> _Requirement 1_
Summarize the seed-preservation passage in two sentences.
> _Requirement 2_
Please output part of the seed-preservation passage word for word, beginning at the words "As the cost" and stopping after the words "the climate crisis.".

> _Passage for review_
The National Laboratory for Genetic Resources Preservation is a government entity funded by tax dollars, and Richardson says the lab takes the position that it is a global public good to make these resources available to everyone. Richardson points to the original intent in founding the collections, which emphasized justice and openness. Food was considered to be a fundamental human right.

As such, the collection is open access; anyone can request seeds or samples at no cost. Most of the requests come from researchers or breeders. (That’s in contrast to Native Seeds, which mostly distributes seeds to farmers and gardeners, especially members of Native American tribes.) The lab ships out a quarter-million accessions every year. Richardson calls it “the public library of genetic resources used by the world.”

The collections that the lab has preserved and made available have been able to keep countless agricultural disasters at bay in the past century and a half—be it diseases, pests, or other crop failures—because of the variety they store. Richardson says that back in the 1970s, “the landscape of American agriculture was shockingly homogenous and vulnerable….I’m not sure we’ve come a long way, but we’re in a new era of breeding for diversity.”

As the cost of genetic sequencing continues to drop dramatically, it will democratize the use of these tools. When used in concert with traditional ecological knowledge, the resulting reintroduction of diversity offers hope for building resilience in our food system in the face of the climate crisis.

While collaboration with Native agronomists won’t erase the damage done by Manifest Destiny, Westward expansion, and the denigration of Indigenous ecological practices, Hare-RedCorn sees potential for progress and healing, when Western science is used along with traditional knowledge and value systems.

Hare-RedCorn is a proponent of collaboration, but emphasizes that the work needs to be relational. Some of the USDA conservation practices that receive the most support, Hare-RedCorn says, parallel practices that tribes have been using for ages. “There’s maybe a different titling of it or a way to phrase it or a way to get it subsidized, but… these are traditional agricultural practices that are good practices.”

Hare-RedCorn, who was named to the Native American 40 Under 40 list in 2018, also works with master gardeners in Nebraska who are growing Pawnee seeds and layering on the analysis of Western science. “Maybe in the way that Western science has been apprehensive about our way of knowing,” she says, “Maybe it’s that we’ve been apprehensive about learning the data science and the agronomy.”

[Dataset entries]
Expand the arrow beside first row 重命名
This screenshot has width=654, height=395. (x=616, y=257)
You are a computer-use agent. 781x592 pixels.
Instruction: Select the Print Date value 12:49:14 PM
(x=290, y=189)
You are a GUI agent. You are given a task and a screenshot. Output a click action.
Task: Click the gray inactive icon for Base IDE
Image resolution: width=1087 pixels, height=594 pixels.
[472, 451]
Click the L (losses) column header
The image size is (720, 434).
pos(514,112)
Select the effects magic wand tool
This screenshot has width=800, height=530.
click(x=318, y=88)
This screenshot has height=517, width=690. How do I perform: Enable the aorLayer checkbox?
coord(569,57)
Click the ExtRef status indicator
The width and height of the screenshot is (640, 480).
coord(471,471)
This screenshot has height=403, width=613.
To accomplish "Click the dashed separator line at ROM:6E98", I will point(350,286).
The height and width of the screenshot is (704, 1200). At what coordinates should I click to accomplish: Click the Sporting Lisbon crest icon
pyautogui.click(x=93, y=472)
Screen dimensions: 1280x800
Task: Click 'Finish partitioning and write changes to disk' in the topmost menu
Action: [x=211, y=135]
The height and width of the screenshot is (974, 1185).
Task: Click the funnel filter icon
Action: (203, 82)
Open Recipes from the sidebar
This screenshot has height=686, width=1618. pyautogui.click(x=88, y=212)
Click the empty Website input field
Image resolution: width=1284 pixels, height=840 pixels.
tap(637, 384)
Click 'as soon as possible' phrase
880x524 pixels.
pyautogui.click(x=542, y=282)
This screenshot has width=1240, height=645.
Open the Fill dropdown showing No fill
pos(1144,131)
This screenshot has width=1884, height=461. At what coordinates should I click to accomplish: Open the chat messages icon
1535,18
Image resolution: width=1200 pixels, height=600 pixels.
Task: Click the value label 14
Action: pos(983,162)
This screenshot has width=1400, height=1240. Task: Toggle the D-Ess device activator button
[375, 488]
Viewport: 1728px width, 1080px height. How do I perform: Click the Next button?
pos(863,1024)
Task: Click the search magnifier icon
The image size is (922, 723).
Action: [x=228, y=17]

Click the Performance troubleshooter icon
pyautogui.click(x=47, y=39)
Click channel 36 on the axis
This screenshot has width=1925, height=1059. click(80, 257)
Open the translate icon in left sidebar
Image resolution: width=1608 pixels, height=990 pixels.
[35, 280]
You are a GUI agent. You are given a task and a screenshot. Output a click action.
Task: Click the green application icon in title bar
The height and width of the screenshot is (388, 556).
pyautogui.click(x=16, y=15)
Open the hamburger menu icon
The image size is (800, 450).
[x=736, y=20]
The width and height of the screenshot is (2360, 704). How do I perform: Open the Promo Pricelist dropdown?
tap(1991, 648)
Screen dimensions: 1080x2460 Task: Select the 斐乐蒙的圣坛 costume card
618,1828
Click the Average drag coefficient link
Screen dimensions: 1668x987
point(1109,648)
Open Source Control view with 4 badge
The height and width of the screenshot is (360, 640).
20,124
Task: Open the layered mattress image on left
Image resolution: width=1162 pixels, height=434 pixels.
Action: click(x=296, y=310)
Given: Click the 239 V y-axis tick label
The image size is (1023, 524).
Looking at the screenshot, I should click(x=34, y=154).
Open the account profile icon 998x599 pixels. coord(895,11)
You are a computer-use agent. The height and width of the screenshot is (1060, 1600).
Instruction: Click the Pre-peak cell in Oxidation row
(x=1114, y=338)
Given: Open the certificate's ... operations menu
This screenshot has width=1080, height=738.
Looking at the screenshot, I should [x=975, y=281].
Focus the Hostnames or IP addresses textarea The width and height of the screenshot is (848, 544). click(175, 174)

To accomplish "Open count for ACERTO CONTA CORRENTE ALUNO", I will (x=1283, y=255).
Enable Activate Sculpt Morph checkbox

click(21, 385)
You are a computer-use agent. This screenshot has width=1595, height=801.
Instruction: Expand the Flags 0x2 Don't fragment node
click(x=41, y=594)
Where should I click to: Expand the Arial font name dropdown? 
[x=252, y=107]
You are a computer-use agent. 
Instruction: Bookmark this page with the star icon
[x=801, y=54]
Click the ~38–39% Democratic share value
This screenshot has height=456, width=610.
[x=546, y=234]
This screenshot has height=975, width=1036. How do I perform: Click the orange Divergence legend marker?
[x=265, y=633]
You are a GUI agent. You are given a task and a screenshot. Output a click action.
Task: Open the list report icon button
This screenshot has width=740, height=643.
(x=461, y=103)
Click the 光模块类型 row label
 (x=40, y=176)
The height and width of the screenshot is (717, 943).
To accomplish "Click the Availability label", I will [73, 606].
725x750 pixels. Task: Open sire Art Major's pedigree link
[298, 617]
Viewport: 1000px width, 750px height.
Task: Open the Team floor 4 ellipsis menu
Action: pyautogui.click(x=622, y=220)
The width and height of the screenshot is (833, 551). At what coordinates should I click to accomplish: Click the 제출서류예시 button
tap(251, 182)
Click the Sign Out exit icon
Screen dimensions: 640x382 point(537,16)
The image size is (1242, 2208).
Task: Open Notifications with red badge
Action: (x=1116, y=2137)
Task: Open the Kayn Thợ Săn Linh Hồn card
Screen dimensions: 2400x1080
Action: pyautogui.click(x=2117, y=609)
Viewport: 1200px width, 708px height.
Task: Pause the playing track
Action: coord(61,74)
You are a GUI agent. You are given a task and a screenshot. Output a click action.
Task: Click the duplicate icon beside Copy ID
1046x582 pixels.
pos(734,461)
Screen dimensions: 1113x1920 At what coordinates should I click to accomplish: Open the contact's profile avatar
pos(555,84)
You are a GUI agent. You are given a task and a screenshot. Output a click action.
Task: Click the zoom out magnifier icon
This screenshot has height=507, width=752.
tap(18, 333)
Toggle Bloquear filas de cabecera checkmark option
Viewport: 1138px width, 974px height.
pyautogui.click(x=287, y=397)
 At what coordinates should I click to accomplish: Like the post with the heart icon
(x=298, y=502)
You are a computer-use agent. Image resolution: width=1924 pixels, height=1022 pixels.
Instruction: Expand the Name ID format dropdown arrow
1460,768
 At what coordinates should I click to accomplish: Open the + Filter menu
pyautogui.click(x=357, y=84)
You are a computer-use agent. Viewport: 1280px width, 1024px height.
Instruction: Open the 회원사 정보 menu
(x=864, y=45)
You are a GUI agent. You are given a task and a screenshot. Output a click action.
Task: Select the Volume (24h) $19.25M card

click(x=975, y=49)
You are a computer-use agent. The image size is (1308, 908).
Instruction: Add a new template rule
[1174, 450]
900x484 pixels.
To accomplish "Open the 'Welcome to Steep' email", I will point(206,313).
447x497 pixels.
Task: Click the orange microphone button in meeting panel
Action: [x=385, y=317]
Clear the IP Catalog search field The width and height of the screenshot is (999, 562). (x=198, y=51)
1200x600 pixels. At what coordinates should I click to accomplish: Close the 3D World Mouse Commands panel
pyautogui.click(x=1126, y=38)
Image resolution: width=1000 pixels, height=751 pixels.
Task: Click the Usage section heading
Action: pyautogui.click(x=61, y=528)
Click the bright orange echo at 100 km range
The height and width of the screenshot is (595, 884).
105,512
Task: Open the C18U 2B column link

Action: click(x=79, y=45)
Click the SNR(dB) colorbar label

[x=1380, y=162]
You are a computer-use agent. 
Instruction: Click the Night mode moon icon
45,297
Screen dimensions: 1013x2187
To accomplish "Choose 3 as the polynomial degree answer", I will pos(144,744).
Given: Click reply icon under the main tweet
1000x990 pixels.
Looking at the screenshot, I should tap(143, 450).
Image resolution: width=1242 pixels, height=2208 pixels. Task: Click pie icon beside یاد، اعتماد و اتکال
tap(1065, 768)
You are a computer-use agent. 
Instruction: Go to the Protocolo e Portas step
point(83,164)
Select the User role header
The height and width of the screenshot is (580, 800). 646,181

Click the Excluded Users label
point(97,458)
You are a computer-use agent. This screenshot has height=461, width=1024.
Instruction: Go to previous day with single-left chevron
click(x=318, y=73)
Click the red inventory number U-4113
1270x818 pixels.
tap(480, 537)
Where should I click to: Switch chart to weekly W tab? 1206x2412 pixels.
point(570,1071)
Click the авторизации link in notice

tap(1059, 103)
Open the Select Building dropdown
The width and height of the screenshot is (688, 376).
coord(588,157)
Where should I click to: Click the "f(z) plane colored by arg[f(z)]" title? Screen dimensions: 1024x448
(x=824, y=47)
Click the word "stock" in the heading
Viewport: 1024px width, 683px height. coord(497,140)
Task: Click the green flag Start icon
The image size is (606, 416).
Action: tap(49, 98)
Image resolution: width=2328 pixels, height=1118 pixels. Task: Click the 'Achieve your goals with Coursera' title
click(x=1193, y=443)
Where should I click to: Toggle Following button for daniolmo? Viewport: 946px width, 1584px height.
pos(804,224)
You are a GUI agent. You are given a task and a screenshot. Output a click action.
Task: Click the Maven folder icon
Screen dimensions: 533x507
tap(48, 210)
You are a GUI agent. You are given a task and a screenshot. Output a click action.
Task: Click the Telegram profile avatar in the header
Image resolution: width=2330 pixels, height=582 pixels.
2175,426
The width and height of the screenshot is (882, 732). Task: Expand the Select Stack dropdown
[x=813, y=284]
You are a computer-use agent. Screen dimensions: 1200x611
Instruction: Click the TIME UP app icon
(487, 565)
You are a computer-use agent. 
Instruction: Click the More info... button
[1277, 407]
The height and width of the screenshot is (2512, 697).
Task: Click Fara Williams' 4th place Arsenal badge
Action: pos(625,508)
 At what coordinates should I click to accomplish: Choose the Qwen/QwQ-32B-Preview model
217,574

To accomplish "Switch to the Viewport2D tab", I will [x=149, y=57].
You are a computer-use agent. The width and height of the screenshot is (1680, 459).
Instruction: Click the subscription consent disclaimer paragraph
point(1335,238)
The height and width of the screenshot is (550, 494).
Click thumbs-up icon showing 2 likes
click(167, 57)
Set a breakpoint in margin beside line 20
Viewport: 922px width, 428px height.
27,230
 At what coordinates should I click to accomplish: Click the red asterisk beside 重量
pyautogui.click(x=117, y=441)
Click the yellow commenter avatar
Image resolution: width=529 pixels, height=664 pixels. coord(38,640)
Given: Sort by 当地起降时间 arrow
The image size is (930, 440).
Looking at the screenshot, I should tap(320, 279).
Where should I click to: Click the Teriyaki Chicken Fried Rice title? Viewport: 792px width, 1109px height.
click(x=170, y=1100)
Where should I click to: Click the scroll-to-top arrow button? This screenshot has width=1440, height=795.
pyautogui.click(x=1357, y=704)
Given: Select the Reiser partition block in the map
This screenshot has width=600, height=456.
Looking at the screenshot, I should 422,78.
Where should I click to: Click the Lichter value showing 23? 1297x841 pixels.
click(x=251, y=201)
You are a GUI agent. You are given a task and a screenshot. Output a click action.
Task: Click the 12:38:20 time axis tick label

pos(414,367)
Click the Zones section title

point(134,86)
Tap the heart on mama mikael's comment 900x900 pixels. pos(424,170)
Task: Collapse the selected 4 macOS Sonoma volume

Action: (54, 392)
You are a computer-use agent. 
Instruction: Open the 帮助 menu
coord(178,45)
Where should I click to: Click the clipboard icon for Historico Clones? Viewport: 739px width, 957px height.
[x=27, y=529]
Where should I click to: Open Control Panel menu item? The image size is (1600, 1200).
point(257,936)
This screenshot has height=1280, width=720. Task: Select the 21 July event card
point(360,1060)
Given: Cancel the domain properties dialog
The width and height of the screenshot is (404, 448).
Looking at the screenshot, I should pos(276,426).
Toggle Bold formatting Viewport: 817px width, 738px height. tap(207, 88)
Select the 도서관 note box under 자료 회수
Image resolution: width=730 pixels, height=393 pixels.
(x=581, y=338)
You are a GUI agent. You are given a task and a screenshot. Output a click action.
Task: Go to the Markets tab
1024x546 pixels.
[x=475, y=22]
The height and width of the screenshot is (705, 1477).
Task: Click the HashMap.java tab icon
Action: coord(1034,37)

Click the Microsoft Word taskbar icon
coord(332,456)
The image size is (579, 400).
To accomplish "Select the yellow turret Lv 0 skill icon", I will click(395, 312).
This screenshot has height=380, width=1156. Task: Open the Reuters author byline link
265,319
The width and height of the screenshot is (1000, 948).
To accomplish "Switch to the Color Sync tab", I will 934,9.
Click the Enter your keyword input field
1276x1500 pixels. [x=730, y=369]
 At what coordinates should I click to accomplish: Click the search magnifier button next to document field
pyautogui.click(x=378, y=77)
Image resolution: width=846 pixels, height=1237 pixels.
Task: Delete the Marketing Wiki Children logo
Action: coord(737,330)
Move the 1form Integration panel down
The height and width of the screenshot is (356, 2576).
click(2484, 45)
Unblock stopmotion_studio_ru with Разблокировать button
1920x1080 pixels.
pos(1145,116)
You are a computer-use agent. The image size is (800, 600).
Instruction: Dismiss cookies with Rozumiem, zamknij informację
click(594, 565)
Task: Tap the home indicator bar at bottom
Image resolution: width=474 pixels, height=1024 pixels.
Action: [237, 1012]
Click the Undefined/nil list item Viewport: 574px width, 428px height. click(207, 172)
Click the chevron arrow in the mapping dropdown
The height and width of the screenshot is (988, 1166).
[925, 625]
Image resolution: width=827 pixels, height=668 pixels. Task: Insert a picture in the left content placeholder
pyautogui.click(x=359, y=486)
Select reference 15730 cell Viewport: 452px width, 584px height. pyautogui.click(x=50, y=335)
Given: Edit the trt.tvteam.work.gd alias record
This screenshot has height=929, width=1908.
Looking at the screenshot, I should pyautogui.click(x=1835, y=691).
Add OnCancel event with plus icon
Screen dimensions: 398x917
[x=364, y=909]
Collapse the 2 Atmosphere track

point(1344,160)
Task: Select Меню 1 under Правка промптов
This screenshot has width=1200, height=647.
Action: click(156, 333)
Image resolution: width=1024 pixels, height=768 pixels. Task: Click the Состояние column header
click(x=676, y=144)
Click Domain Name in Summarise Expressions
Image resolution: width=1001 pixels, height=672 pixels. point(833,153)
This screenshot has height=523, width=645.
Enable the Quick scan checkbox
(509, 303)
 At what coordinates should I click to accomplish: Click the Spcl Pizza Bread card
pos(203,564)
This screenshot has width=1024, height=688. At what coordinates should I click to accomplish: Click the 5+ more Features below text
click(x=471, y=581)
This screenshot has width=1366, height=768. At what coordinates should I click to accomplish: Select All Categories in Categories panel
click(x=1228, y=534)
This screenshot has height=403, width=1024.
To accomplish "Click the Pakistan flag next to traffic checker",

> _Worked solution 1_
The National Laboratory for Genetic Resources Preservation is a tax-funded government entity that offers its seeds and samples free to anyone and ships out a quarter-million accessions every year. The variety it stores has kept countless agricultural disasters at bay, and Hare-RedCorn sees potential for progress and healing when Western science is used along with traditional knowledge in relational collaboration.

> _Worked solution 2_
As the cost of genetic sequencing continues to drop dramatically, it will democratize the use of these tools. When used in concert with traditional ecological knowledge, the resulting reintroduction of diversity offers hope for building resilience in our food system in the face of the climate crisis.